The term Irish Bull harks back to Sir Boyle Roche, a member of the 18th-century Irish parliament who was given to earnest inanities. For example, there was his response to another member’s appeal for some measure because it would benefit posterity. “Why, Mr. Speaker, should we do anything for posterity?” Sir Boyle asked. “What has posterity done for us?”
Sir Boyle was a dual patriot, deeply attached to both England and Ireland. Indeed, he wanted “the two sisters to embrace like one brother.” But he feared that Irish grievances would never be addressed. Or as he put it: “So long as Ireland is silent on this question, England will be deaf to our entreaties.”
This master of the Irish bull was moved to tears by Ireland’s troubles. “The country is overflowing with absentee landlords,” he complained, and, what’s more, “The cup of Ireland’s misfortunes has been overflowing for centuries, and is not full yet.”
Consider this poetic passage from one of Sir Boyle’s orations: “All along the un-trodden path of the future, I can see the footprints of an unseen hand.”

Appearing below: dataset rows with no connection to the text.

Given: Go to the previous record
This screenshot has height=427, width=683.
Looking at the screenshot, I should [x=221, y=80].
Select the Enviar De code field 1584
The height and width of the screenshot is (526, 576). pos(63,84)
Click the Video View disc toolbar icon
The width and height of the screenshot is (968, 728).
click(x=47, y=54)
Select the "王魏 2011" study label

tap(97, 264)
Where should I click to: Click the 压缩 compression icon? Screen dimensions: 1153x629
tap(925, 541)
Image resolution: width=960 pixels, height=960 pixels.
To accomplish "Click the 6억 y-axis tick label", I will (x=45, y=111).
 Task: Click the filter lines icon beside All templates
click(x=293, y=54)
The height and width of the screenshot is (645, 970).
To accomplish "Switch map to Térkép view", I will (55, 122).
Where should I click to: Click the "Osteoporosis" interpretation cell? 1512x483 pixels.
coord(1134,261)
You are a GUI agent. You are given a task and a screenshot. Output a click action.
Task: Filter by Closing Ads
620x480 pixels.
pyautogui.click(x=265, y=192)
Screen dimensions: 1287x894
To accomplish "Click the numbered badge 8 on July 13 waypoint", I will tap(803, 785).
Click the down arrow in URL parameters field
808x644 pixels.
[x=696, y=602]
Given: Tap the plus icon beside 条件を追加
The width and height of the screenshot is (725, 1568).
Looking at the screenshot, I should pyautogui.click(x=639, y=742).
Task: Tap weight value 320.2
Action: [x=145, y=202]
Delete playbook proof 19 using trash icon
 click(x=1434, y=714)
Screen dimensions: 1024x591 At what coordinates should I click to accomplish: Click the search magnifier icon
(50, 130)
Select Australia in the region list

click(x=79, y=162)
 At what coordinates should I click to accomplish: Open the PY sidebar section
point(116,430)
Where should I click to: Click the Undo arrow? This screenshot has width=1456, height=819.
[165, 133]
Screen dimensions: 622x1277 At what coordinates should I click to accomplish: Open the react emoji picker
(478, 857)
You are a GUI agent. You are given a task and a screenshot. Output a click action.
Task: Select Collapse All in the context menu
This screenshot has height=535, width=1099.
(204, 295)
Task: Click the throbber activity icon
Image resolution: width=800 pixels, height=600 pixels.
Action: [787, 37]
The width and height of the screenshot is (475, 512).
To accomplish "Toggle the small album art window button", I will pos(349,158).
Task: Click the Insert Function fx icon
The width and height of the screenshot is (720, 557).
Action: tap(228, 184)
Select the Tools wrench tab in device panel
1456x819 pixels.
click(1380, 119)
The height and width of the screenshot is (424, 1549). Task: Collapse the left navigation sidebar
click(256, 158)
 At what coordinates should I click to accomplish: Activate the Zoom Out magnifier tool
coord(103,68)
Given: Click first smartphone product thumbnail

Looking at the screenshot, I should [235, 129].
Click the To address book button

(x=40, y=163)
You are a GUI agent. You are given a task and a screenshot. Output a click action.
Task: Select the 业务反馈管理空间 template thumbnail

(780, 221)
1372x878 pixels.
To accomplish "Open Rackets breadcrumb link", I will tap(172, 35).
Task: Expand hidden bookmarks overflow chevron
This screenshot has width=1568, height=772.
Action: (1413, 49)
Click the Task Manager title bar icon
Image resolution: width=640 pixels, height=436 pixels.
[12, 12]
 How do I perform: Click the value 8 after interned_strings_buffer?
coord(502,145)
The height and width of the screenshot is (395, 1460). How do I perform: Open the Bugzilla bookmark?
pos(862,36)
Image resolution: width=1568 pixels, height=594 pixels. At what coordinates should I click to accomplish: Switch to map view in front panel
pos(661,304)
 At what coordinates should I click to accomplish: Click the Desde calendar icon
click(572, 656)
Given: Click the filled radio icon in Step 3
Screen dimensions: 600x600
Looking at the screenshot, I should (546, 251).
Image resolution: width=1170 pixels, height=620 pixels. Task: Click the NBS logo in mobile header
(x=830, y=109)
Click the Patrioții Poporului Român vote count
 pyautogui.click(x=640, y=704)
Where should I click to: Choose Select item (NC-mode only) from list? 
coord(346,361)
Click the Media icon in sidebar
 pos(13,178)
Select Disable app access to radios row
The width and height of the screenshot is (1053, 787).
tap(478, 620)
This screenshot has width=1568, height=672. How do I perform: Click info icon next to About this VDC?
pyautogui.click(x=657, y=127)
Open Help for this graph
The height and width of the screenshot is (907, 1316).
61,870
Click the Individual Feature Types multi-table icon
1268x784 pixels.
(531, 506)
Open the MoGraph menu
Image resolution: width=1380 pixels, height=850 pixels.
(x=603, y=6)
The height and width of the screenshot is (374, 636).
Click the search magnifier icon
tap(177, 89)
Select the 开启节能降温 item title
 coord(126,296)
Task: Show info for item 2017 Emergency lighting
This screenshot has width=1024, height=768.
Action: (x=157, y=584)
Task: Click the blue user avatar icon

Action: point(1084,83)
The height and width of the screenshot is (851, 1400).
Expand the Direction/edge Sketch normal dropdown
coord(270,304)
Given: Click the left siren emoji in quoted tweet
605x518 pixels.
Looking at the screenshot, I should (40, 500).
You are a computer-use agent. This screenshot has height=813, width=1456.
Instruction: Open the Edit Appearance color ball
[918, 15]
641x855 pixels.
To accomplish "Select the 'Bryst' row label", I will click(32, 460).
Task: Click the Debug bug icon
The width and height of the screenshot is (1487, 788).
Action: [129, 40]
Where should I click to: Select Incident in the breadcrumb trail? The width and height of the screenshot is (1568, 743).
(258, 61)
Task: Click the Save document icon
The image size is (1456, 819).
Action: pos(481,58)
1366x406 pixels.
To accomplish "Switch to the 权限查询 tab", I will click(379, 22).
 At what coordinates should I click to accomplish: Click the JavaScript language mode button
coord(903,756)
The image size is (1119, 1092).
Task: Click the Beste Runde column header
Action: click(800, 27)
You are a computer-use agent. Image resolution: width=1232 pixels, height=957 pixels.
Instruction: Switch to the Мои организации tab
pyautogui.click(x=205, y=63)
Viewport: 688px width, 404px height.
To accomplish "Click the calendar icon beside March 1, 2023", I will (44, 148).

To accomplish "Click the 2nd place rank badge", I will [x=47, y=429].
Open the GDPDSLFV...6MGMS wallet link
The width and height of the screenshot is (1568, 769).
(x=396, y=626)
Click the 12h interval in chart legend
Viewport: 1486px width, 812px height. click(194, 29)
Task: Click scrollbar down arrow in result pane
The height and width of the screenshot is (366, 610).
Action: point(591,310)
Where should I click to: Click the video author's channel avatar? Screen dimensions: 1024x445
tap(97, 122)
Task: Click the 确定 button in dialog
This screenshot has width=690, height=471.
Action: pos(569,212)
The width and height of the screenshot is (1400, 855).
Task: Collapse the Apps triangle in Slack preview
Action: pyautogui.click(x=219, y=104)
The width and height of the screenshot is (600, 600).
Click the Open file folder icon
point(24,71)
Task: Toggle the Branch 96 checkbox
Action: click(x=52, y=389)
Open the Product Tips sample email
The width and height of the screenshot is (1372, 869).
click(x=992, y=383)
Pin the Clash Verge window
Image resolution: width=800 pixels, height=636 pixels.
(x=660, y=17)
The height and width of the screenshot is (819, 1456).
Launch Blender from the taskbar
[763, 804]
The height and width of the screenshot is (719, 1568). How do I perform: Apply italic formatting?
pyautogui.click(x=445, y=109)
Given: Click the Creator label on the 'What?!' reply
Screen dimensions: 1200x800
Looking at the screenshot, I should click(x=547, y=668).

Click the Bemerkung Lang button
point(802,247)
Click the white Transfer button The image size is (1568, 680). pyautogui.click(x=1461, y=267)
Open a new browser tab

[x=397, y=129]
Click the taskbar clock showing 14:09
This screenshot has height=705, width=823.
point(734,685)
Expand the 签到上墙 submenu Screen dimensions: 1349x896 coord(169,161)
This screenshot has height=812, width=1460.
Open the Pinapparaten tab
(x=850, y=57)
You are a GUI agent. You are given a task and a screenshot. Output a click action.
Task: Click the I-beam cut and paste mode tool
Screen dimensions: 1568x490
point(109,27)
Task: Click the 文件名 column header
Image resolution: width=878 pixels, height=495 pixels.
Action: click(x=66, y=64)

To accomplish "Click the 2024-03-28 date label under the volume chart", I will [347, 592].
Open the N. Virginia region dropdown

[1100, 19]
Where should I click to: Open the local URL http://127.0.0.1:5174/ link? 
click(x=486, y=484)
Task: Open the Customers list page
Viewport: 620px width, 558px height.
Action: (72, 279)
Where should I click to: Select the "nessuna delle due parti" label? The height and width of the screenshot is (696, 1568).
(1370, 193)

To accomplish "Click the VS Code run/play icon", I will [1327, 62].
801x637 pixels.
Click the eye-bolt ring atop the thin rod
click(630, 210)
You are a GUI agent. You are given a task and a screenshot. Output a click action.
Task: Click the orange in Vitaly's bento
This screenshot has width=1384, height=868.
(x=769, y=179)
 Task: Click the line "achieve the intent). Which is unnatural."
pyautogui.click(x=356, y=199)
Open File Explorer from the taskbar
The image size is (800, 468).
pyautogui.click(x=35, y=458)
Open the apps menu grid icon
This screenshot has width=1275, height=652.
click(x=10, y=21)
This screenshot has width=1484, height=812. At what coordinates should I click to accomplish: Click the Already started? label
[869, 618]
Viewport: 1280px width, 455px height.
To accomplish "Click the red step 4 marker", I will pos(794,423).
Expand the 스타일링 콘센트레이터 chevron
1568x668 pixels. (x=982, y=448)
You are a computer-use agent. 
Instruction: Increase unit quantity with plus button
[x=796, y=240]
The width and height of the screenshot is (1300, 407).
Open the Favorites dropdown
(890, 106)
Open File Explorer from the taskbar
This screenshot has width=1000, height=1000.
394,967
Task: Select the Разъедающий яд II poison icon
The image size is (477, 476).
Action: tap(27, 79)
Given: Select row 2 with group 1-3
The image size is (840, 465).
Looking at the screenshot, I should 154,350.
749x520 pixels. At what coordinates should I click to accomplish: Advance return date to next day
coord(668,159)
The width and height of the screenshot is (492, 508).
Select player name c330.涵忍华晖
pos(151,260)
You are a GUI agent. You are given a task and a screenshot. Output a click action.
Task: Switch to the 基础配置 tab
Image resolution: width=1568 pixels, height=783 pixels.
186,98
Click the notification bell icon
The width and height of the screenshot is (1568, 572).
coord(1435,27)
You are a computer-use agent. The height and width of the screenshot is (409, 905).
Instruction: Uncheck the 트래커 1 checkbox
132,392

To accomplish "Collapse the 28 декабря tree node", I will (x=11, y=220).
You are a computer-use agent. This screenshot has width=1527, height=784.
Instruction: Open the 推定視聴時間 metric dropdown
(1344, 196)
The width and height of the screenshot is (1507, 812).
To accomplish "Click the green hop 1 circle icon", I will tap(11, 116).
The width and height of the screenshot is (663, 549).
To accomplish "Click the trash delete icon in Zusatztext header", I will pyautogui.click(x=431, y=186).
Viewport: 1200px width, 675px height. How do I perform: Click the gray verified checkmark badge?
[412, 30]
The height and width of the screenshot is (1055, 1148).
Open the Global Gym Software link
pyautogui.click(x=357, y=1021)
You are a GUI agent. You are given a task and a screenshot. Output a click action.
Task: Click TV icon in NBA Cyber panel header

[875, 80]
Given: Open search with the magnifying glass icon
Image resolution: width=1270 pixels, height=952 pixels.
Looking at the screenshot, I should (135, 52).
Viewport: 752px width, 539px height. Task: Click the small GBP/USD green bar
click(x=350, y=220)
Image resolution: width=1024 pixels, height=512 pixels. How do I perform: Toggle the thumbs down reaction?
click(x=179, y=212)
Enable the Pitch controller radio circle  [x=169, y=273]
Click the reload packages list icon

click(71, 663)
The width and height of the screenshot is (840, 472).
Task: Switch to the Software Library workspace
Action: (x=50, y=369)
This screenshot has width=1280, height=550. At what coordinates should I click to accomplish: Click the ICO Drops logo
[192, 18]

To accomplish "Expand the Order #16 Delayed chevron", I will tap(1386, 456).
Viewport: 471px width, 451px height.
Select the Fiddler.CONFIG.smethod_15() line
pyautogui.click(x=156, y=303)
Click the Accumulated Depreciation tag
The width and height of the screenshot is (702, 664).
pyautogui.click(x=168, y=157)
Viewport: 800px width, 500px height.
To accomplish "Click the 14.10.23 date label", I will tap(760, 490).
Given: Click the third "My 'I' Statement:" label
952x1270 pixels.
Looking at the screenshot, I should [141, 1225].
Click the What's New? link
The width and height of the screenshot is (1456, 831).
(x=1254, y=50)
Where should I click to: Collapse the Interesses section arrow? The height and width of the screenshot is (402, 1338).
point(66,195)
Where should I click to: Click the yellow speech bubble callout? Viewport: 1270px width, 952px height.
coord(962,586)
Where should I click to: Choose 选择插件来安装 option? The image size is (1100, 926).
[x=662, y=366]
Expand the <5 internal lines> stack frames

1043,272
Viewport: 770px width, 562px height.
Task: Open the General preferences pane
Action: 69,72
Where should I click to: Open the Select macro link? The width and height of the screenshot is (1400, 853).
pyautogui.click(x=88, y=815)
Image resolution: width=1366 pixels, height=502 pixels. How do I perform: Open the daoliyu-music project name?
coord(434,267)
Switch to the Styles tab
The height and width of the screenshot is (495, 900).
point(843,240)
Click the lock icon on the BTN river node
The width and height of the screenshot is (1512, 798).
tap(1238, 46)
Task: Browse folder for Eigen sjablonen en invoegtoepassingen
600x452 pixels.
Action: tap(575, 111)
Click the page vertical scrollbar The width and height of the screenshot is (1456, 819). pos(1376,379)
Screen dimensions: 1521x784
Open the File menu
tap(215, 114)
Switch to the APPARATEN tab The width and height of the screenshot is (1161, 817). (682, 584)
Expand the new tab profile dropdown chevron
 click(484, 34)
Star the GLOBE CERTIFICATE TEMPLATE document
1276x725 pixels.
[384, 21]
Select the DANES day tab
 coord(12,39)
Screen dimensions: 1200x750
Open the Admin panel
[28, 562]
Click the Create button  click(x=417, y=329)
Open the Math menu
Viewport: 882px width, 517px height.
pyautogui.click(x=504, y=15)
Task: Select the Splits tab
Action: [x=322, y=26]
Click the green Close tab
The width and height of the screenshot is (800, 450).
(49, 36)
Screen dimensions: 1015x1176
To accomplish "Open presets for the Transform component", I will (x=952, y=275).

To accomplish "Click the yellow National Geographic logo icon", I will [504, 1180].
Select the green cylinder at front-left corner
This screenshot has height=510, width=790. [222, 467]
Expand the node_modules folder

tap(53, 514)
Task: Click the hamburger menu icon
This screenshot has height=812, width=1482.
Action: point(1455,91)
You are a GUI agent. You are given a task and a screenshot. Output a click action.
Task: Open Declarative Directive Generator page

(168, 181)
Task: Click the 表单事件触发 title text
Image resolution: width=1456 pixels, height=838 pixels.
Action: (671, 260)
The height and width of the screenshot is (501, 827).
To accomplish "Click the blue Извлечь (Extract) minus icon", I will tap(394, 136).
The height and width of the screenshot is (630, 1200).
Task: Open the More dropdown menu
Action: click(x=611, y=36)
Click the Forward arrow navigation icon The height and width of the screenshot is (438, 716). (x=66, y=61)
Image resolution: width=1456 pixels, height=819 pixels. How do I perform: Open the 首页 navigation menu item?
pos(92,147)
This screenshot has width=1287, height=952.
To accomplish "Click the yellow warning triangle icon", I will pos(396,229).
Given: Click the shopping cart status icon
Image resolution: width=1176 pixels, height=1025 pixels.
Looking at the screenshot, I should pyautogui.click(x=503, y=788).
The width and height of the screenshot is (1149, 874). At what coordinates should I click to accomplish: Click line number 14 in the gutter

Clarence Manion, a law school dean and minor ideologue in the 1950s earned a place among the immortals with this towering piece Irish Bull bloviation:
“There is every reason to believe that Republican forms of government, every branch of which is constitutionally committed to the protection of unalienable individual rights, could and would permanently solve the political aches and pains of the whole world. But there, as here and everywhere, mere form without substance must collapse of its own weight.”
Irish Bull
“When the chickens that didn’t hatch come home to roost, we will rue the day when, misled by sloppy accounting and rosy scenarios, we gave away the national nest egg.” Paul Krugman, wailing against the Bush tax cuts.
Yogiisms
“A zebra cannot change its spots.” Al Gore, referring to George Bush during the presidential campaign of 2000.
”I hope that he will understand, if he is the nominee, the degree of disillusionment that will happen if he doesn’t become a greater man than he will ever be,” Sean Penn commenting on Obama at the 2008 Cannes Film Festival.